The bronzes are shown alongside casts of contemporary firearms from the Armories’ collection and a group of new mixed-media figures trapped inside multicolored Plexiglas vitrines. The Holy Land addresses the idea of preservation, in the sense of both immortalization and protection. How do we decide what to remember from history, and what do we leave out? How do facts erode, and how can we restore them? “The scene De Jong creates does not feel like an official history,” writes the Hepworth curator Sam Lackey, “but rather a hidden or unseen moment—an uncovered conspiracy from the past.” The Holy Land is frozen but alive, a series of monuments built from unexpected connections, with meaning gathering at the seams.

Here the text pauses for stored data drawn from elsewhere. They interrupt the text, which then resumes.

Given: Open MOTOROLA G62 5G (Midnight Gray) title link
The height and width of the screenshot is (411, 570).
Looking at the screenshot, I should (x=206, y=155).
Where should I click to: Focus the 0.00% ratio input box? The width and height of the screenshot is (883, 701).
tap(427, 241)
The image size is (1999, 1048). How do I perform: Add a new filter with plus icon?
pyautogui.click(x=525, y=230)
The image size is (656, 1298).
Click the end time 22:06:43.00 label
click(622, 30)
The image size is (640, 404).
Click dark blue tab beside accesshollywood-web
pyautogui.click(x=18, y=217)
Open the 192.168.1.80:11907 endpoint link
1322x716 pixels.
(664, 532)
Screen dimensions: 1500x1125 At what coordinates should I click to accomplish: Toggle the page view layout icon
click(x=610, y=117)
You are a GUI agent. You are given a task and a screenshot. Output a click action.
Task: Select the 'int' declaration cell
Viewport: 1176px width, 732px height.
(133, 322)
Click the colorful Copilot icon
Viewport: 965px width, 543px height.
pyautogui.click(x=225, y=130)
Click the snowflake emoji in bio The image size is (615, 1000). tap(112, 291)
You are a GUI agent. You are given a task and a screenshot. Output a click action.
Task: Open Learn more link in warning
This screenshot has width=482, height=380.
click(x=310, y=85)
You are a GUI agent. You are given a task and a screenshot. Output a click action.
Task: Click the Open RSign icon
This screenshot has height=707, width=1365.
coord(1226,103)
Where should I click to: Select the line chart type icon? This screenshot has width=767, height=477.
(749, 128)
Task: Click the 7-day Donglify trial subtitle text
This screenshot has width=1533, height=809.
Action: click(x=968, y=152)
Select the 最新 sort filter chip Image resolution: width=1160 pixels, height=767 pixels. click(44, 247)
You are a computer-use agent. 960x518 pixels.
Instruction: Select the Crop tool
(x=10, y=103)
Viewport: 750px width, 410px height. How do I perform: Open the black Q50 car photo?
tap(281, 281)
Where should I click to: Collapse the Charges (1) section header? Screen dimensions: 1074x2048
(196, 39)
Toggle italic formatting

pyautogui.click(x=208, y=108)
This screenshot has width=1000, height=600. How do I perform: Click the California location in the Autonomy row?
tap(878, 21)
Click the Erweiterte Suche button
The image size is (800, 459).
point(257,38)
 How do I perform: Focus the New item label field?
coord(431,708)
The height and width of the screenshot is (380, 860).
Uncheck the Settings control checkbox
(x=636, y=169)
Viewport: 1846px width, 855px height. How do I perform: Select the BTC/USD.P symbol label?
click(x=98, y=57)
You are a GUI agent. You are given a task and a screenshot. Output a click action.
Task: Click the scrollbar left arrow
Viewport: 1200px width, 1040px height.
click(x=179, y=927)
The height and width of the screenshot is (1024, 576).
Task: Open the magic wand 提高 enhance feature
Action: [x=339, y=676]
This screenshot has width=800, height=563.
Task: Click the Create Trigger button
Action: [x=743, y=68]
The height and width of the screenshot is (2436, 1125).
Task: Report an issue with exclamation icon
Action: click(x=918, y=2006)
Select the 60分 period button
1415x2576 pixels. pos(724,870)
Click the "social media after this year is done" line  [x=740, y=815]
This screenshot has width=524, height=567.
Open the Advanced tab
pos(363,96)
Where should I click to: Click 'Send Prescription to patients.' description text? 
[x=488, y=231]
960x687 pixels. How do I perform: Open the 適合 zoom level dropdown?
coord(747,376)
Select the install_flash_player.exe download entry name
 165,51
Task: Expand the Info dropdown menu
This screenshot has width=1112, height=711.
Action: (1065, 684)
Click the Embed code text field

De Jong has designed the costumes for CRY, TROJANS!, the Wooster Group and Royal Shakespeare Company’s touring co-production of Troilus and Cressida, which starts its second New York run at St. Ann’s Warehouse in Brooklyn in March 2015. Upcoming in April, De Jong will be included in the major exhibition Picasso in Contemporary Art at the Deichtorhallen, Hamburg. From May to August, the Kranenburgh Museum in Bergen will host a group exhibition curated by De Jong, Manifesten, including artists, designers and architects as varied as Walter van Beirendonck, the Wooster Group and RAAAF (Rietveld Architecture-Art-Affordances).
Folkert de Jong (born 1972, Egmond aan Zee) has been the subject of recent solo exhibitions at the Hepworth Wakefield, Yorkshire; MUDAM, Luxembourg; Musée d’Évreux, Normandy; Portland Art Museum, Oregon; Middelheim Museum, Antwerp; and the Musée d’art Contemporain, Rocheouart. Selected recent group exhibitions include Post-Picasso, Museu Picasso, Barcelona; Music Palace, Fondation Boghossian, Brussels; Dramedy, Fort Worth Contemporary Arts, Texas; The Anatomy Lesson, Gemeentemuseum, The Hague. Selected collections include the GEM Art Museum, The Hague; the KRC Collection, Rotterdam; the Los Angeles County Museum of Art; The Lever House Art Collection; the Rabo Art Collection; and the Saatchi Collection. He was the recipient of the Prix de Rome in 2003. De Jong lives and works in Amsterdam.
Production of this exhibition has been made possible in part by the generous financial support of the Mondriaan Fund.